Quand une stratégie en couches peut encore avoir du sens
Un usage mesuré peut rester défendable si vous cherchez simplement à soutenir des liens déjà légitimes:
- diffusion de contenu déjà cité
- amplification sociale
- mentions secondaires cohérentes
- relais sur des propriétés crédibles
Dans ce cas, il s’agit davantage d’amplification que de manipulation lourde.
Quand il vaut mieux s’abstenir
Pour beaucoup de PME, de petits médias ou de sites de niche, la pyramide vendue comme service "clé en main" est souvent une mauvaise idée. Le risque est plus concret que le gain espéré.
Une faiblesse de marque, de contenu ou de légitimité ne se corrige pas durablement avec une architecture de liens artificielle.
Mon avis pratique
Si une agence vous vend une "pyramide de backlinks" avec volume garanti, méfiance immédiate. Dans la plupart des cas, cela signifie qu’une partie de la structure repose sur des liens dont Google se méfie déjà ou qu’il sait ignorer.
En revanche, si vous avez déjà obtenu de bons liens éditoriaux et que vous cherchez à les rendre plus visibles, à les diffuser intelligemment ou à les replacer dans un meilleur contexte, une logique de seconde couche peut se défendre.
Conclusion
Les pyramides de backlinks ne sont pas un mythe total.
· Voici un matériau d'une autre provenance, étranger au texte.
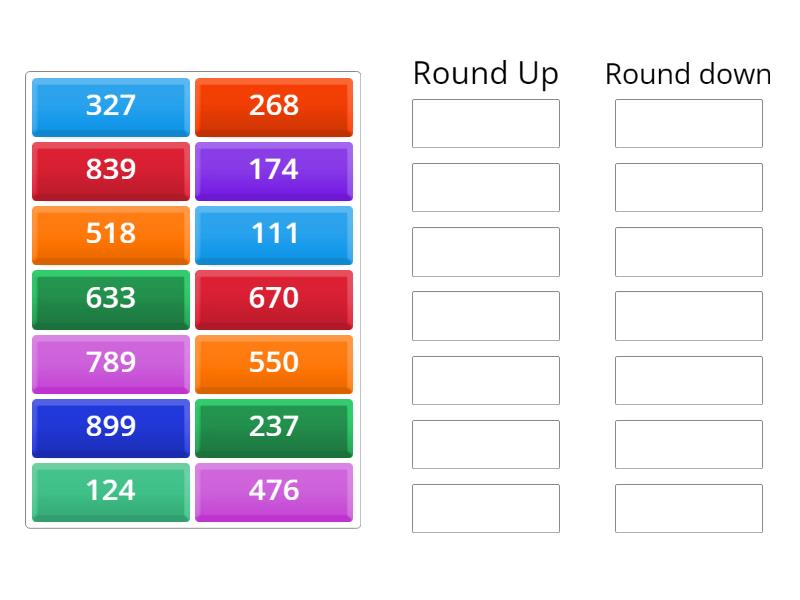Choose the green 237 tile
Image resolution: width=800 pixels, height=600 pixels.
point(274,427)
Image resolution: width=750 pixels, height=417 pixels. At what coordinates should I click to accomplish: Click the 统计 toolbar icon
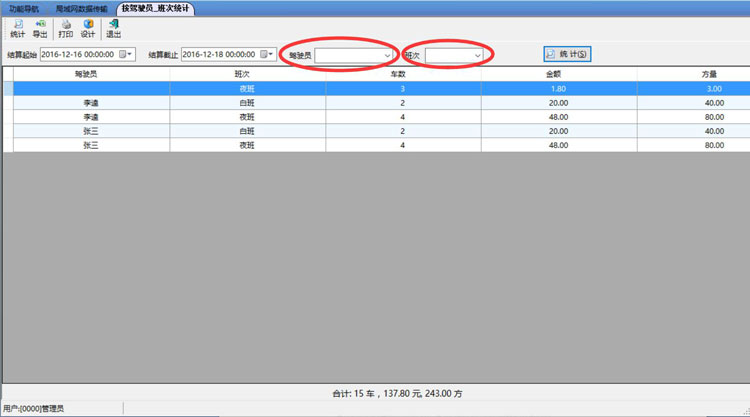[x=17, y=27]
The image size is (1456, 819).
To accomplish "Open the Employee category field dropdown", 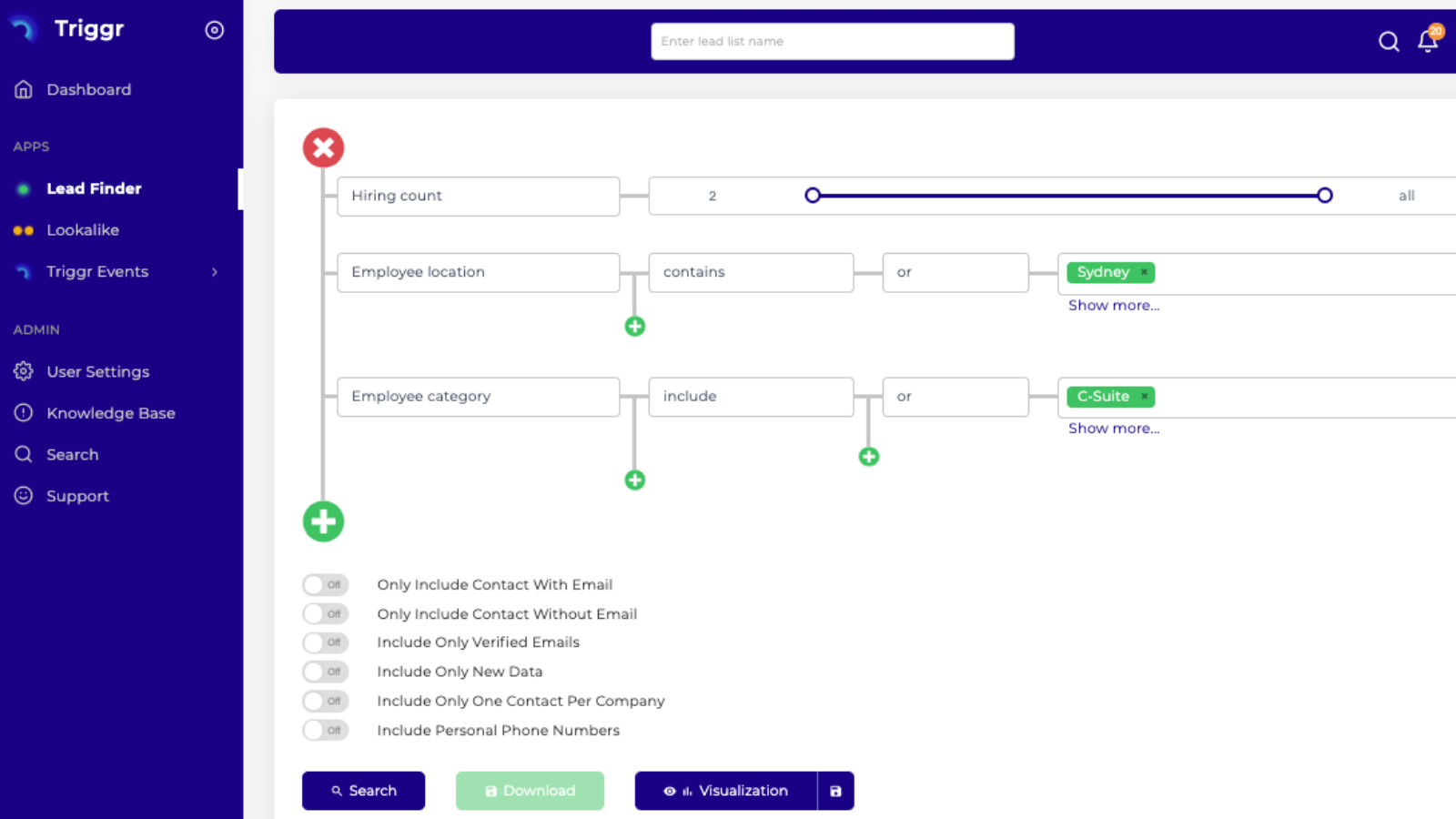I will pyautogui.click(x=478, y=397).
Elles peuvent produire un effet quand la couche haute est réellement solide et que les couches de soutien restent propres. Mais la version la plus courante de cette stratégie s’appuie trop souvent sur des liens faibles, répétitifs et fabriqués pour tromper.
Pour la plupart des sites, le meilleur pari reste le même: moins de liens, mais de meilleurs liens; moins de schémas, plus de crédibilité; et surtout des contenus qui méritent réellement d’être cités.